■ **Excerpt to read**
The Civil Asset Forfeiture Reform Act

July 22, 1996 • Testimony

Mr. Chairman, distinguished members of the committee:

My name is Roger Pilon. I am a senior fellow at the Cato Institute and the director of Cato’s Center for Constitutional Studies.

I want to thank Chairman Hyde for inviting me to submit a statement to the committee on H.R. 1916, the Civil Asset Forfeiture Reform Act. Fundamental reform of America’s forfeiture law is long overdue. Although this measure, in my judgment, does not go far enough, it is a step in the right direction. Chairman Hyde, whose recent book on the subject I am pleased to have edited and the Cato Institute is proud to have published, is to be commended for having introduced it and, more generally, for having taken up the issue of forfeiture reform when so many in Congress have ignored it.[1]

That the state of our forfeiture law today is a disgrace is hardly in question. A body of “law” that enables law enforcement personnel to stop motorists and seize their cash on the spot, to destroy boats, cars, homes, airplanes, and businesses in often fruitless drug searches, and even to kill and maim in the course of seizure operations is out of control. Even lawyers, when they come upon this area of the law for the first time, are taken aback by the injustice–indeed, by the utter irrationality–of it all.

About the only people who defend forfeiture law today are those in law enforcement who benefit from it, either as a “tool of their trade” or, more directly, by keeping the goods they seize–a conflict of interest so stark that it takes us to another age. In fact, that is just the problem with modern forfeiture law: in practice as well as in theory, its roots are in notions that have no place whatever in our legal system, animistic and authoritarian notions that countless people have died over the ages to bury and replace with the rule of law.

The very styling of the relatively few cases that make it to court tells the story: United States v. $405,089.23 U.S. Currency[2]; United States v. 92 Buena Vista Avenue[3]; United States v. One Mercedes 560 SEL.[4] Civil forfeiture actions are brought against the property, not against the person. They are in rem proceedings –not for the purpose of gaining jurisdiction over a real person but for the purpose of seizing property for forfeiture to the government. Fantastic as it may sound, it is the property that is charged.

How can that be? Finding its origins in the Old Testament and in medieval doctrine, in the idea that animals and even inanimate objects involved in wrongdoing could by sacrificed in atonement or forfeited to the Crown, modern forfeiture law, filtered through early American admiralty and customs law, has simply carried forward, uncritically, the practice of charging things.

Thus, officials today can seize a person’s property, real or chattel, without notice or hearing, upon an ex parte showing of mere probable cause to believe that the property has somehow been “involved” in a crime. Neither the owner nor anyone else need be charged with a crime, for the action, again, is against the thing. The allegation of “involvement” may range from a belief that the property is contraband to a belief that it represents the proceeds of crime (even if the property is in the hands of someone not suspected of criminal activity), that it is an instrumentality of crime, or that it somehow “facilitates” crime. And the probable cause showing may be based on nothing more than hearsay, innuendo, or even the paid, self‐​serving testimony of a party with interests adverse to the property owner.

■ **Set problem 1**
From the forfeiture testimony, output the stretch from "The very styling" through "that is charged." word for word.
■ **Set problem 2**
Condense the paragraph of the forfeiture testimony beginning "Thus, officials today can seize" into a short bulleted list that keeps its main facts.

■ **Word and element pointing listing**
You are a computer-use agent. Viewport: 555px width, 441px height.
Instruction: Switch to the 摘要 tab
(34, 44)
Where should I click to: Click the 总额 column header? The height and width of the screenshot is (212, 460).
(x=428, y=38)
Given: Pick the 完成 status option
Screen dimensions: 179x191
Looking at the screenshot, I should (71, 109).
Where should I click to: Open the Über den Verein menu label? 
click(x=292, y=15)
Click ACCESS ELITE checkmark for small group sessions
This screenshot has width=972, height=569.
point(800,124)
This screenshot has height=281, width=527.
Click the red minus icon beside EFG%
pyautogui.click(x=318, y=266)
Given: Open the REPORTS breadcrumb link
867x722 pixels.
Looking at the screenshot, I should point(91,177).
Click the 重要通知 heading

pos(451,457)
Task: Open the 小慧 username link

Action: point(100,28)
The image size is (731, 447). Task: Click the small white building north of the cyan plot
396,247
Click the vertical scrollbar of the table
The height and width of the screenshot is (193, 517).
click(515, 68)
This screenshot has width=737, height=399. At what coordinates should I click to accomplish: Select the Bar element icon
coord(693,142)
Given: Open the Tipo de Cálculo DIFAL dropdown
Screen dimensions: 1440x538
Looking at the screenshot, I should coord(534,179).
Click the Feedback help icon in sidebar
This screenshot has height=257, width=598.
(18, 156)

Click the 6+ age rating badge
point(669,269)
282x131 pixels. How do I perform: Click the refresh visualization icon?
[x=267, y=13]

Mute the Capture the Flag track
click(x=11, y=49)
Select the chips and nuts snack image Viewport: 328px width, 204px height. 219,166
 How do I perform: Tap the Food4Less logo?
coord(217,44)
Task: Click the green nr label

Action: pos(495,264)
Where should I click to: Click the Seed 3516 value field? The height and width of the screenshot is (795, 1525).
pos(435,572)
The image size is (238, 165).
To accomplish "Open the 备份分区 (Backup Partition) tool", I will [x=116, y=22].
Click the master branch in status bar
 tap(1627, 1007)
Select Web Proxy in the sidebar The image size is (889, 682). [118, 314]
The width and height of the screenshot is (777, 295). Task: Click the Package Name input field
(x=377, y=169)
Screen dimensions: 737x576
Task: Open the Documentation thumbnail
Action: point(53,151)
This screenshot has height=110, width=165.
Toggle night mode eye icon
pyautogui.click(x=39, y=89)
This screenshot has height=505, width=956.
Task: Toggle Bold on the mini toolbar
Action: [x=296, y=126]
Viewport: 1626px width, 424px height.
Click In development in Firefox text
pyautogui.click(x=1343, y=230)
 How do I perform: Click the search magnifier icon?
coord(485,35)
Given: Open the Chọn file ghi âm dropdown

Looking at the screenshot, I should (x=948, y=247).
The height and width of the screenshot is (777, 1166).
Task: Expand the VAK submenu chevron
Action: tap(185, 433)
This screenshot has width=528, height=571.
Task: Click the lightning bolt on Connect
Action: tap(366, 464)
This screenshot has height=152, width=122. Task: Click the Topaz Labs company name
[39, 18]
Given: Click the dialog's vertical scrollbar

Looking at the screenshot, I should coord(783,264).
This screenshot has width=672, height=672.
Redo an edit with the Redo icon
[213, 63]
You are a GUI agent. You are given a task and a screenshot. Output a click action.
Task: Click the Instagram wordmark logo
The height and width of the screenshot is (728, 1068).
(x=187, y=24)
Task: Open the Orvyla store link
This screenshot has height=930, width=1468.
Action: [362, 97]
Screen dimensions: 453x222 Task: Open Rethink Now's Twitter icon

■ **Right answer 1**
The very styling of the relatively few cases that make it to court tells the story: United States v. $405,089.23 U.S. Currency[2]; United States v. 92 Buena Vista Avenue[3]; United States v. One Mercedes 560 SEL.[4] Civil forfeiture actions are brought against the property, not against the person. They are in rem proceedings –not for the purpose of gaining jurisdiction over a real person but for the purpose of seizing property for forfeiture to the government. Fantastic as it may sound, it is the property that is charged.

■ **Right answer 2**
- Officials can seize a person's property, real or chattel, without notice or hearing, on an ex parte showing of mere probable cause that it was "involved" in a crime.
- Neither the owner nor anyone else needs to be charged with a crime, because the action is against the thing.
- Alleged "involvement" can mean the property is believed to be contraband, proceeds of crime (even if held by someone not suspected of criminal activity), an instrumentality of crime, or something that "facilitates" crime.
- The probable cause showing may rest on nothing more than hearsay, innuendo, or paid, self-serving testimony from a party with interests adverse to the owner.